We also came to discuss the consumption of insects. For a rising number of people, this will be the source of sustainable protein in years to come. Apparently, humans used to eat quite a lot of insects in the past. One reason was that meat or fish was naturally contaminated with bugs, and vegetables and fruit weren’t sprayed with insecticides. I can certainly attest to the latter. You don’t have to go back millions of years either – just the 1960s will do. During my childhood on my parents’ farm, I have bitten into many a plum or apple containing a wiggly maggot and I’m sure the odd one made it down my oesophagus to meet its end in my stomach.

Is the world at large ready for chocolate courgette cupcakes with cricket flour or cricket caramel cheesecake? Perhaps some answers will be given at FutureFest (http://futurefest.org/) in London this coming weekend. It’s an event promising “immersive experiences and radical speakers designed to excite and challenge our perception of the future”. One of the guest speakers will be Food Futurologist Morgaine Gaye, who, together with chocolatier Paul A Young will be creating the ‘Sweet Shop of the Future’. Some of you may have seen a preview on Channel 4’s Sunday Brunch featuring no-drip ice cream and chocolates containing freeze-dried ingredients.

I’m wondering how quickly these new ingredients will take off.

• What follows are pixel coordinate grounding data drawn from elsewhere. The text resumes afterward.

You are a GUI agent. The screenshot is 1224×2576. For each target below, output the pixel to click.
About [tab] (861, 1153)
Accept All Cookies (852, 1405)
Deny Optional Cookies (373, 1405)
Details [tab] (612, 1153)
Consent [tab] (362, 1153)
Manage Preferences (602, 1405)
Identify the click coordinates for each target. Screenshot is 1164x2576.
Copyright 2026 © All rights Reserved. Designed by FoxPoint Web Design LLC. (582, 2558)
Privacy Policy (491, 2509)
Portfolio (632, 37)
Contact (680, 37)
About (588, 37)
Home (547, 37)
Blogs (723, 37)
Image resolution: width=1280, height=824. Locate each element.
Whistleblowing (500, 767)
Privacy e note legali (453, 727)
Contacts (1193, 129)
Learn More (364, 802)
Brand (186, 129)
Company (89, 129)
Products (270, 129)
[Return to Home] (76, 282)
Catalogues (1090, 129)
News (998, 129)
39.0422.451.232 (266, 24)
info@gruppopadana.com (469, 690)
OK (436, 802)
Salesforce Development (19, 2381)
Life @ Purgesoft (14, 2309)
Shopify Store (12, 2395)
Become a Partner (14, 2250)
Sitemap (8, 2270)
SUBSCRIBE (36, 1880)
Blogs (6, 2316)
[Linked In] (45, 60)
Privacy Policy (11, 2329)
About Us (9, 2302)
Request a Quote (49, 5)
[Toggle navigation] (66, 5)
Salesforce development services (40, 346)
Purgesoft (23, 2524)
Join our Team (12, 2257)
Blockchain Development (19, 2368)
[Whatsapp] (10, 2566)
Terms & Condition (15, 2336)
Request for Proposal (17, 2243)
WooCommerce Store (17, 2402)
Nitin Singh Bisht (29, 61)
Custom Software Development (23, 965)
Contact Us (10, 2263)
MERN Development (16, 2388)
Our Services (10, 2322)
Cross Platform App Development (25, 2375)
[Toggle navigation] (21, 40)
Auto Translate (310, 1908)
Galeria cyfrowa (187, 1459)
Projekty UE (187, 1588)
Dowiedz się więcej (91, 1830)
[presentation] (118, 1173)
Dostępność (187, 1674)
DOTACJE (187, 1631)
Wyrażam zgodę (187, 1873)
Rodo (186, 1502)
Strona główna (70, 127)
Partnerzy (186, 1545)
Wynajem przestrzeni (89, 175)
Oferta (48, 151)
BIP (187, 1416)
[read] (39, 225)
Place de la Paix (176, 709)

Earlier future developments for us bakers and cake-makers will come from how food is consumed, how people shop, and how we can get our products to the consumer.

The fact that people have to live in smaller flats has already made a difference to people’s cooking habits. Who has a dinner party these days? The only food consumed at home is served in HD on TV!

For the younger population, if you really want to share food, you meet up over breakfast or dinner in a fast casual café or restaurant, while lunch is bought from a snack wagon or market stall. For bakers, does this mean a move away from big loaves to smaller snack-sized items and breakfast pastries that really pull punches and might indeed contain mealworm flour? Time will tell. Happy experimenting!

For now, though, we are also making the new shop more experiential with tasting events and ‘Meet Gerhard’ dates, where there will be the opportunity to wax lyrical about cake.